• What is being asked
Your job is to write out each record exactly, leaving none out.
····················
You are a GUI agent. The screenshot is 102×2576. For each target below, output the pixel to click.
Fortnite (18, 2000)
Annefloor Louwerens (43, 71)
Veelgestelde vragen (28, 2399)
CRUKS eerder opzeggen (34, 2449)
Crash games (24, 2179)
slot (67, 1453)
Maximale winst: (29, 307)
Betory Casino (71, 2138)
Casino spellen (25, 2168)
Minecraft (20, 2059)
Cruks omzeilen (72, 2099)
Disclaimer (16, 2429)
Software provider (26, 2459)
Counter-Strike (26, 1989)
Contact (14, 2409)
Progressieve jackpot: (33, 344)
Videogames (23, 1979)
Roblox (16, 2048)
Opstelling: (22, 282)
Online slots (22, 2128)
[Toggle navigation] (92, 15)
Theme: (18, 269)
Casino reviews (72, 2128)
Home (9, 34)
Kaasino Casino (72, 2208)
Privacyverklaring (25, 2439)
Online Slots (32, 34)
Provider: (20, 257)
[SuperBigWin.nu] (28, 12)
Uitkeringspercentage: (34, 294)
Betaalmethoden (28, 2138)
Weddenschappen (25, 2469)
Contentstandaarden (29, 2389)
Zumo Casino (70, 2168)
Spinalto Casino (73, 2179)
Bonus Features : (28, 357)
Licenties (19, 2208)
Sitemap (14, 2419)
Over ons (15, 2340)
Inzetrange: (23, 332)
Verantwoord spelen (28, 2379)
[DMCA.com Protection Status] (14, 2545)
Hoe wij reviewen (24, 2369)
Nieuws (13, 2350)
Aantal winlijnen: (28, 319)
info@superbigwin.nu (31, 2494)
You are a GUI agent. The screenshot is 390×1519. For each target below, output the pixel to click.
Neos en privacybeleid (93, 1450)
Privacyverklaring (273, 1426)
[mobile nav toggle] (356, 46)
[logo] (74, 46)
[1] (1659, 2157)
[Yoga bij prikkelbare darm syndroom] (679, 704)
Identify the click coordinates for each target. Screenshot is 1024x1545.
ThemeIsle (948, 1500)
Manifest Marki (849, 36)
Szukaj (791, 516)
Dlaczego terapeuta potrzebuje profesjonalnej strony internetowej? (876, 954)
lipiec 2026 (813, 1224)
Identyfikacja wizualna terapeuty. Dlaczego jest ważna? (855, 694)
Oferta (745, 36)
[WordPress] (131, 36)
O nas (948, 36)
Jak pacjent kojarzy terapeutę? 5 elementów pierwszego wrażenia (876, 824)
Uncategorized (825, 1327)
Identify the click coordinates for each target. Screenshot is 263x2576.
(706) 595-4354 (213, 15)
····················
• Solution for this exercise
You are a GUI agent. The screenshot is 102×2576. For each target below, output the pixel to click.
Fortnite (18, 2000)
Annefloor Louwerens (43, 71)
Veelgestelde vragen (28, 2399)
CRUKS eerder opzeggen (34, 2449)
Crash games (24, 2179)
slot (67, 1453)
Maximale winst: (29, 307)
Betory Casino (71, 2138)
Casino spellen (25, 2168)
Minecraft (20, 2059)
Cruks omzeilen (72, 2099)
Disclaimer (16, 2429)
Software provider (26, 2459)
Counter-Strike (26, 1989)
Contact (14, 2409)
Progressieve jackpot: (33, 344)
Videogames (23, 1979)
Roblox (16, 2048)
Opstelling: (22, 282)
Online slots (22, 2128)
[Toggle navigation] (92, 15)
Theme: (18, 269)
Casino reviews (72, 2128)
Home (9, 34)
Kaasino Casino (72, 2208)
Privacyverklaring (25, 2439)
Online Slots (32, 34)
Provider: (20, 257)
[SuperBigWin.nu] (28, 12)
Uitkeringspercentage: (34, 294)
Betaalmethoden (28, 2138)
Weddenschappen (25, 2469)
Contentstandaarden (29, 2389)
Zumo Casino (70, 2168)
Spinalto Casino (73, 2179)
Bonus Features : (28, 357)
Licenties (19, 2208)
Sitemap (14, 2419)
Over ons (15, 2340)
Inzetrange: (23, 332)
Verantwoord spelen (28, 2379)
[DMCA.com Protection Status] (14, 2545)
Hoe wij reviewen (24, 2369)
Nieuws (13, 2350)
Aantal winlijnen: (28, 319)
info@superbigwin.nu (31, 2494)
You are a GUI agent. The screenshot is 390×1519. For each target below, output the pixel to click.
Neos en privacybeleid (93, 1450)
Privacyverklaring (273, 1426)
[mobile nav toggle] (356, 46)
[logo] (74, 46)
[1] (1659, 2157)
[Yoga bij prikkelbare darm syndroom] (679, 704)
Identify the click coordinates for each target. Screenshot is 1024x1545.
ThemeIsle (948, 1500)
Manifest Marki (849, 36)
Szukaj (791, 516)
Dlaczego terapeuta potrzebuje profesjonalnej strony internetowej? (876, 954)
lipiec 2026 (813, 1224)
Identyfikacja wizualna terapeuty. Dlaczego jest ważna? (855, 694)
Oferta (745, 36)
[WordPress] (131, 36)
O nas (948, 36)
Jak pacjent kojarzy terapeutę? 5 elementów pierwszego wrażenia (876, 824)
Uncategorized (825, 1327)
Identify the click coordinates for each target. Screenshot is 263x2576.
(706) 595-4354 (213, 15)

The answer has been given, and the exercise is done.